SHORT TASK: Copy the items verbatim, taking only the stretch from the line containing "You are a computer-use agent. Screen" through the line containing "I will point(715,364).", both included.
(begin)
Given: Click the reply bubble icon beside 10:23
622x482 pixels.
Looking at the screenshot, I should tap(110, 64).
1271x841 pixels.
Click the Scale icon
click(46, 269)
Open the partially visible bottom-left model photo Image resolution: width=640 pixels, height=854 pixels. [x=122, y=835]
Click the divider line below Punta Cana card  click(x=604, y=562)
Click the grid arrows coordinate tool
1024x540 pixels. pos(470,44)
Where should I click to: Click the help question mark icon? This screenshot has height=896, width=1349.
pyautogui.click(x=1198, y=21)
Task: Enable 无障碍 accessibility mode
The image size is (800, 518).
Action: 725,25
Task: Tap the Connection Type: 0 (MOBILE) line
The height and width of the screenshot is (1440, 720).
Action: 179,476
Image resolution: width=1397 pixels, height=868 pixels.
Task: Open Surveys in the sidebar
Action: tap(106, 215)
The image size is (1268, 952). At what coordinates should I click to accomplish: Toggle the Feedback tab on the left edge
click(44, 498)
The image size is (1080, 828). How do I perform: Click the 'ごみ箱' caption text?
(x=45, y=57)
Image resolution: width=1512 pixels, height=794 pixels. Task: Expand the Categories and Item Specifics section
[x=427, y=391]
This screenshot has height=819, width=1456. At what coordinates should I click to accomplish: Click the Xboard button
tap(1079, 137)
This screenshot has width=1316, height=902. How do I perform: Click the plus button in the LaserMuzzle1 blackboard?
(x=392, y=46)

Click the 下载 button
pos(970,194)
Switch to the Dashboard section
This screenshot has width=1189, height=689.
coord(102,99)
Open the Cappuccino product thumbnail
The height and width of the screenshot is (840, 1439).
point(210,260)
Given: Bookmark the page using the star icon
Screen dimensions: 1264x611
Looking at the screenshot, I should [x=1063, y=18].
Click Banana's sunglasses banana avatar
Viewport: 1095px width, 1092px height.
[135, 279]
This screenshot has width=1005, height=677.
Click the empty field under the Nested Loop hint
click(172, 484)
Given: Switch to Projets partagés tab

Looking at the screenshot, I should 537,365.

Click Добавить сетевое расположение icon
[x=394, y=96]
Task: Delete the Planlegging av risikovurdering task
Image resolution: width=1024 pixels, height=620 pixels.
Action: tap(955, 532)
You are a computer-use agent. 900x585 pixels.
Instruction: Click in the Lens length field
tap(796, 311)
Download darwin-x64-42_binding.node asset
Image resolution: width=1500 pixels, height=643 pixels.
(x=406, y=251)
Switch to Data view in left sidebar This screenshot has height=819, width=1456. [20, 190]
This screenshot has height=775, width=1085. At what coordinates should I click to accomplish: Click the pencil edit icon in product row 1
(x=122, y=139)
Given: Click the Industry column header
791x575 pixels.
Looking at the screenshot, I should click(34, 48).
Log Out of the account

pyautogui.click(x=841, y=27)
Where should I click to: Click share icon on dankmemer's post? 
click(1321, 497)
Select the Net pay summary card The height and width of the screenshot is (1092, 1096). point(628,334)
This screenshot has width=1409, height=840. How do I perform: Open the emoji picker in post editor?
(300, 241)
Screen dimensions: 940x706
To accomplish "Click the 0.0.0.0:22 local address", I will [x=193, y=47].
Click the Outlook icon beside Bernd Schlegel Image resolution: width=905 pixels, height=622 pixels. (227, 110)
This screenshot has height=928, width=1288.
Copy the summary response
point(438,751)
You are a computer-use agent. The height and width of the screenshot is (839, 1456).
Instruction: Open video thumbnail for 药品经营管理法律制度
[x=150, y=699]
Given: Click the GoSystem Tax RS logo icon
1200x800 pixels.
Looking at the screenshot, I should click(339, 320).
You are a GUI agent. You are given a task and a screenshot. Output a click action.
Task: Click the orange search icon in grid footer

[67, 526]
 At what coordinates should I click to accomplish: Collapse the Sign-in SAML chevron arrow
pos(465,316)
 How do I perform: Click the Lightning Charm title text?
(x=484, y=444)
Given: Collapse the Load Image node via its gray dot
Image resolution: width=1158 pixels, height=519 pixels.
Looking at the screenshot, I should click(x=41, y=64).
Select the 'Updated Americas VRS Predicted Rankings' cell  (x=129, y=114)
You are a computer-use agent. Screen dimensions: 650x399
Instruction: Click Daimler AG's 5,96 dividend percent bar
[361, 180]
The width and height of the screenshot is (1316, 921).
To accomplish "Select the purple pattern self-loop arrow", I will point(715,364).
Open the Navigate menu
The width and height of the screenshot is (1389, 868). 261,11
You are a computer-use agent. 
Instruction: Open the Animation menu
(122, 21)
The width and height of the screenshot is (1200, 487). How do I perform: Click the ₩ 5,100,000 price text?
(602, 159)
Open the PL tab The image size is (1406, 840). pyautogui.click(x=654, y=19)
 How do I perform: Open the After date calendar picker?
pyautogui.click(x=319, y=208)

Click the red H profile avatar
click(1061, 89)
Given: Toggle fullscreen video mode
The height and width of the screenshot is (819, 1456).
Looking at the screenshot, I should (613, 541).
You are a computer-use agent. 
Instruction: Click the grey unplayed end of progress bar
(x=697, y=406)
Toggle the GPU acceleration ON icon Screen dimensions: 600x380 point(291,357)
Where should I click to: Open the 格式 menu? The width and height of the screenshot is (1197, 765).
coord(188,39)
(end)
RESULT:
You are a computer-use agent. Screen dimensions: 650x399
Instruction: Click Daimler AG's 5,96 dividend percent bar
[361, 180]
The width and height of the screenshot is (1316, 921).
To accomplish "Select the purple pattern self-loop arrow", I will point(715,364).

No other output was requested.